Hélas, en ces temps de guerre, l’approvisionnement était difficile, et mon éthique m’interdisant d’utiliser des placebos de nivaquine, il me fallait trouver des placebos de poudre de taureau. C’est alors que mes infirmiers me montrèrent une salle secrète remplie de boîtes vides de la précieuse poudre. Je n’étais donc pas le premier à avoir eu l’idée du placebo. J’ai même supposé qu’un importateur ne livrait que des boîtes vides, laissant à chaque revendeur le soin d’y mettre une poudre de son choix.

Récemment, un rhinocéros a été tué dans un zoo français, puis amputé de sa corne, car les chinois en achètent la poudre à prix d’or. La forme et la position de la corne augmentent étrangement sa vertu érectile.

Il serait profondément raciste de penser qu’un riche chinois des années 2010 est obligatoirement mieux éduqué qu’un guérillero katangais des années 1970. Par contre je n’arrive vraiment pas à comprendre pourquoi les importateurs chinois de corne de rhinocéros n’ont pas encore atteint le niveau de lucidité thérapeutique de mes infirmiers zaïrois.

Le placebo n’est pas une insulte

jeudi 14 novembre 2013

Nous ne cessons jamais de redécouvrir la puissance de l’effet placebo ni de disserter sur ses mécanismes obscurs.

De tous temps, les placebos ont représenté l’essentiel des thérapeutiques ; en réalité, ils contenaient toujours quelque « simple », « essence » ou « principe », hérités de croyances et d’empirismes ancestraux. Ces traditions d’apothicaire se sont maintenues jusqu’à nos jours, permettant d’éviter d’avoir à affronter cette vérité : la plupart des maladies et symptômes ont une histoire naturelle qui les conduit spontanément à la guérison, à la tolérance ou à la disparition. Les pharmaciens ont ainsi fabriqué et vendu avec bonheur d’innombrables placebos dont le seul véritable effet était souvent un effet indésirable. Certaines nuisances de ces placebos étaient d’ailleurs vécues comme une preuve indirecte de leur efficacité. Le seul critère d’évaluation étant la conviction intime des patients.

Puis avec l’émergence de la « médecine basée sur les preuves », il a fallu fabriquer de « véritables » placebos afin de les comparer à des médicaments dont on voulait prouver l’efficacité par des méthodes statistiques. Ces placebos destinés aux essais cliniques ne contiennent qu’une poudre inerte à l’intérieur d’une gélule ou d’un comprimé. Ces placebos « modernes » sont donc moins toxiques que les anciens, ils ne peuvent avoir aucune nuisance réelle, même si l’on s’étonne de constater qu’ils provoquent aussi de véritables effets secondaires ! Ces « nocivités placebos » confirment bien l’extraordinaire complexité du phénomène.

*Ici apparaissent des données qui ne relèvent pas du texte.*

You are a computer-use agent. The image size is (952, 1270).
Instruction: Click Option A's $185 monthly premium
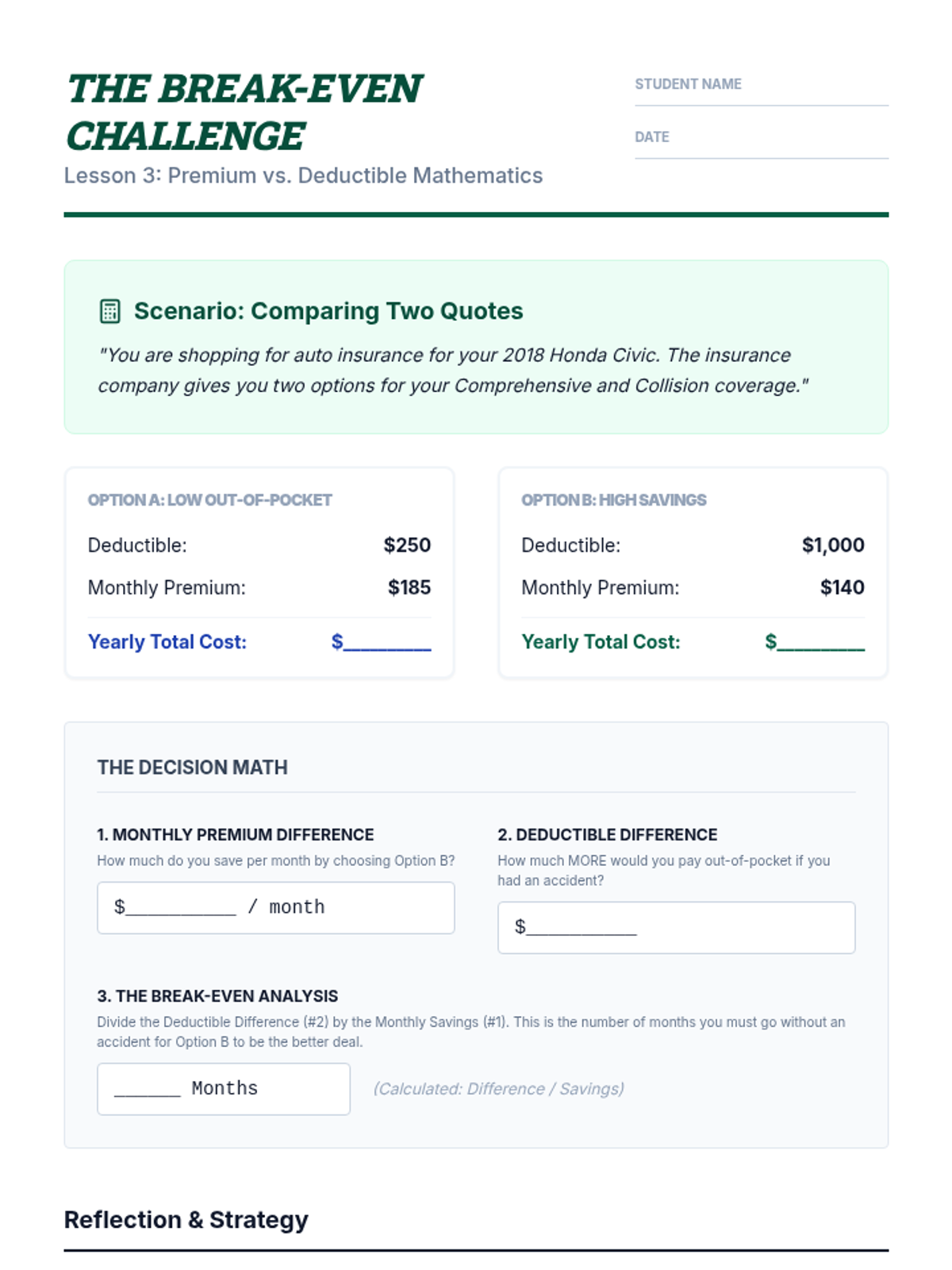click(x=409, y=587)
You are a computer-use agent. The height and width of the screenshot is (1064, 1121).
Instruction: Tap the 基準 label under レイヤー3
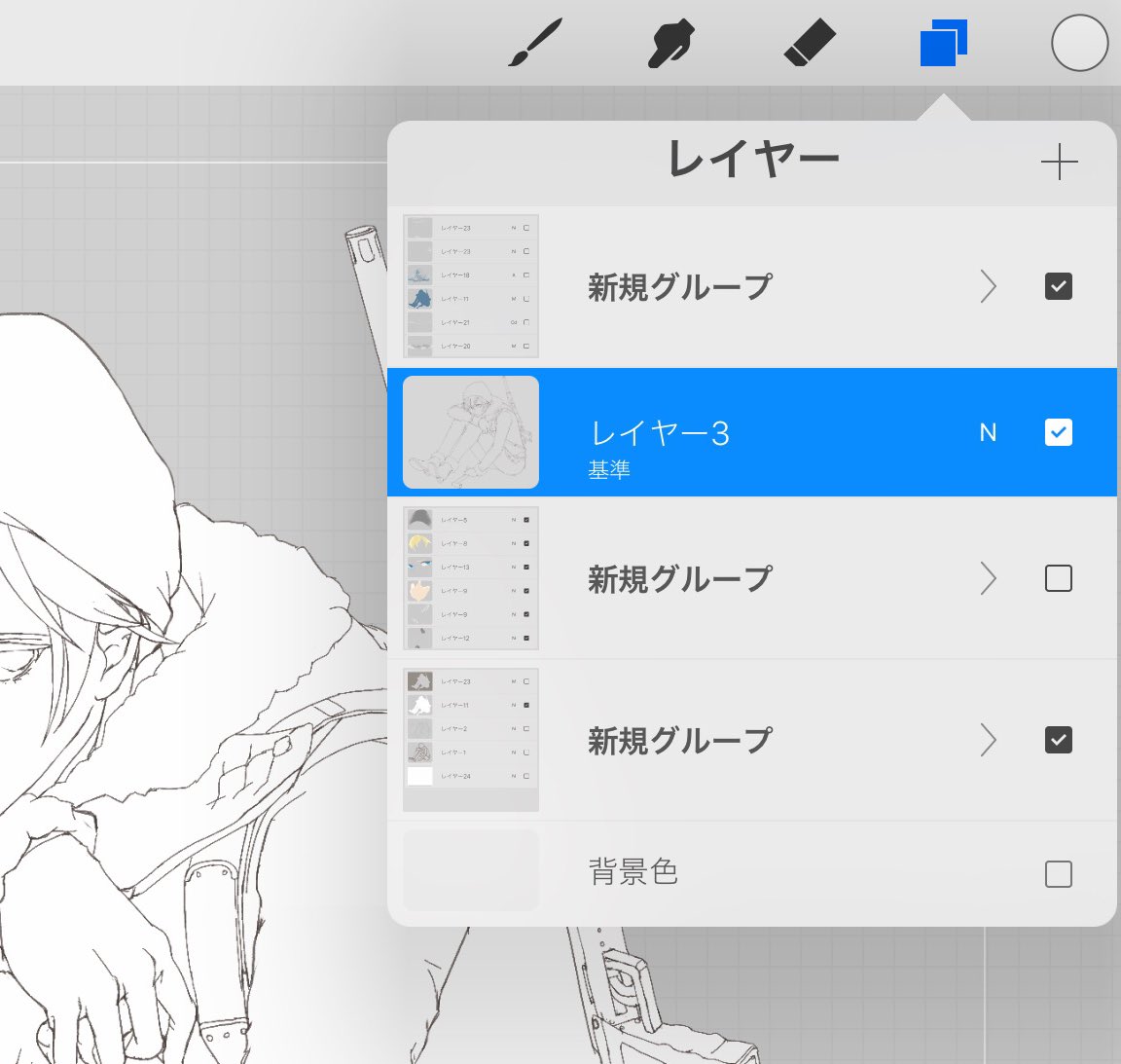click(x=609, y=468)
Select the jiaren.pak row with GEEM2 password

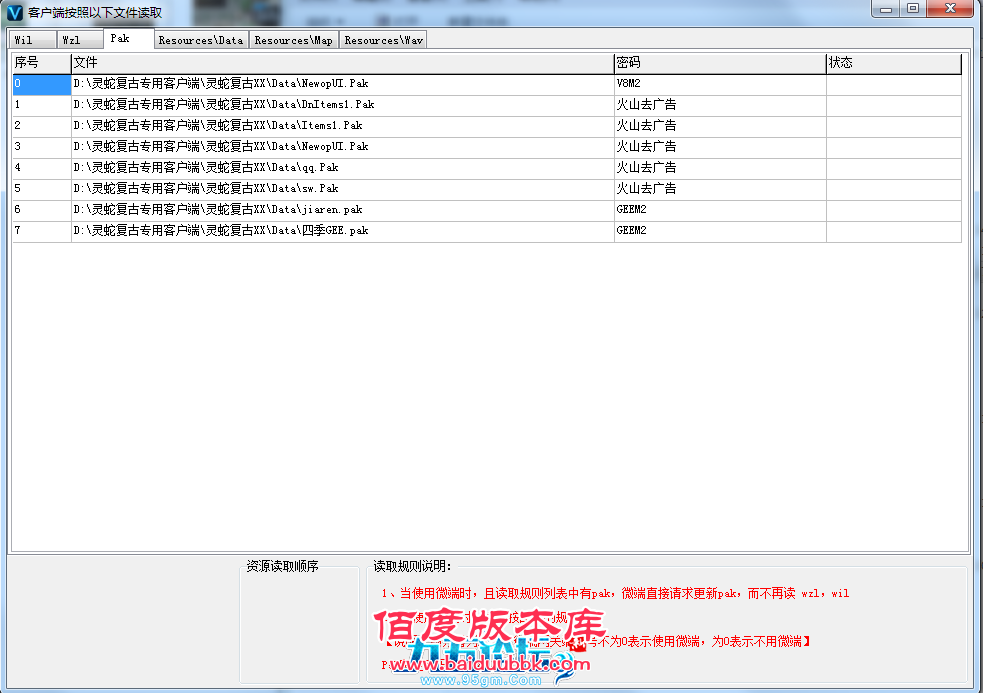click(x=300, y=209)
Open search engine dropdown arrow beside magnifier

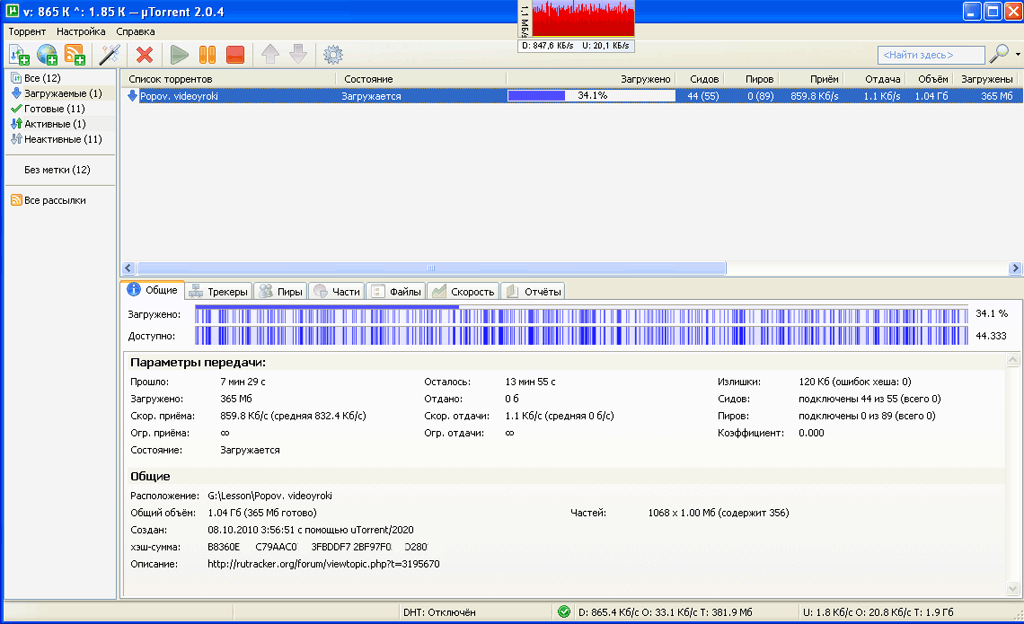point(1017,55)
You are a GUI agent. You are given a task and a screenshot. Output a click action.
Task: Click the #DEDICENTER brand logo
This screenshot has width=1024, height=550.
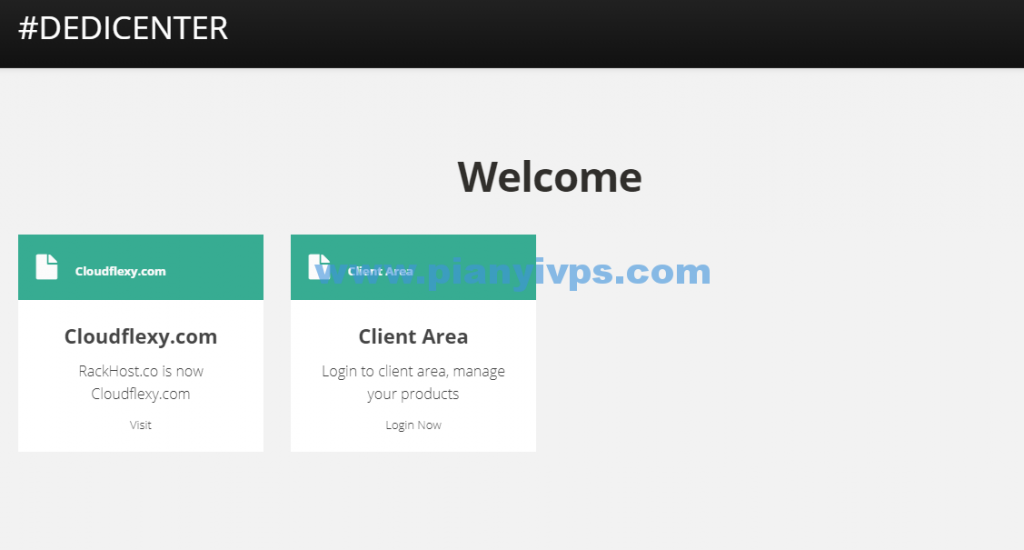coord(123,28)
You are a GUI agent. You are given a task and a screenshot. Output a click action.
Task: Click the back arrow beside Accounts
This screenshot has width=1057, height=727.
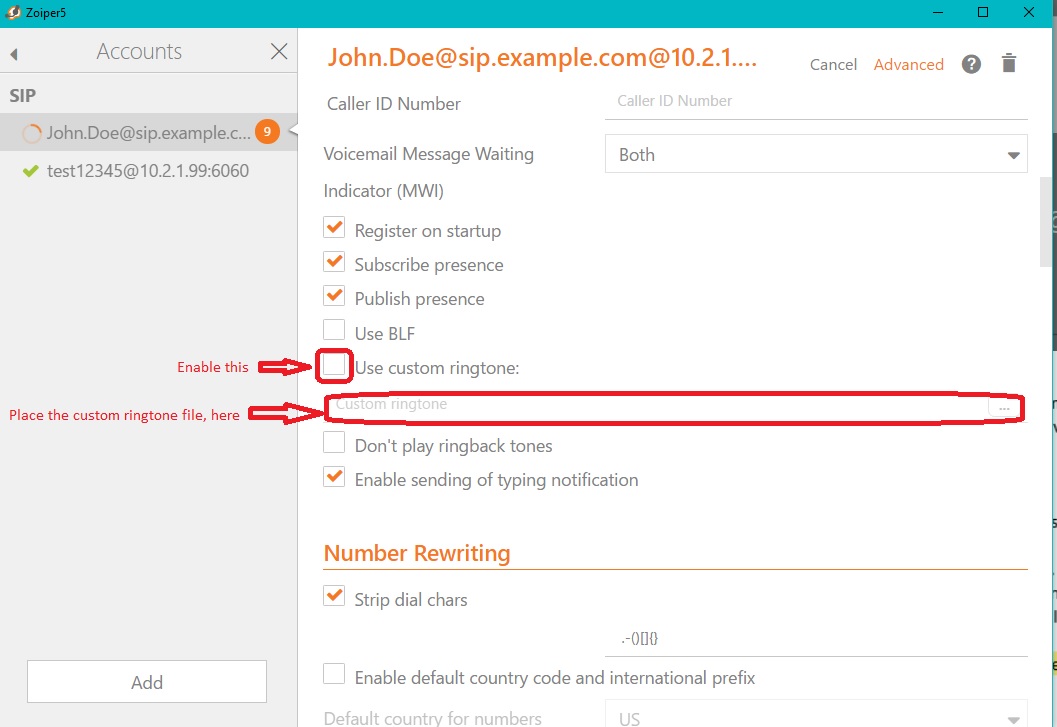click(14, 54)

Cette méthodologie conduit à la disparition progressive des anciens placebos, car les autorités refusent de rembourser des médicaments n’ayant pas réussi l’épreuve statistique. Par ailleurs, on refuse de commercialiser de nouveaux vrais placebos, car de très nombreux patients vivraient, sans doute, la chose comme une insulte à leur égard.

Essayons maintenant d’être pragmatiques. Un vrai placebo a deux effets possibles : soit ne rien faire, soit faire du bien. Un ancien placebo et un vrai principe actif ont trois effets possibles : soit ne rien faire, soit faire du bien, soit faire du mal.

Soyons maintenant plus biologistes en considérant les gestes et objets de  médiation dont Konrad Lorenz a démontré l’importance, dans le monde animal, comme « déclencheurs innés » des chaînes réflexes et comportementales. L’homme ne fait pas exception et le placebo est certainement l’un de ces « déclencheurs ».

Rien ne devrait donc nous empêcher de réhabiliter, de commercialiser, voire de rembourser le vrai placebo, car sa balance bénéfices/risques est toujours positive et il n’est décidément pas une insulte à la biologie la plus élémentaire.

PS : Idéalement, éduquer nos enfants à ne pas ingérer de vrai ou faux placebo les aide à mieux connaître l’histoire naturelle de leurs symptômes. Cette connaissance sert assurément de « déclencheur acquis » pour les adultes ainsi éduqués.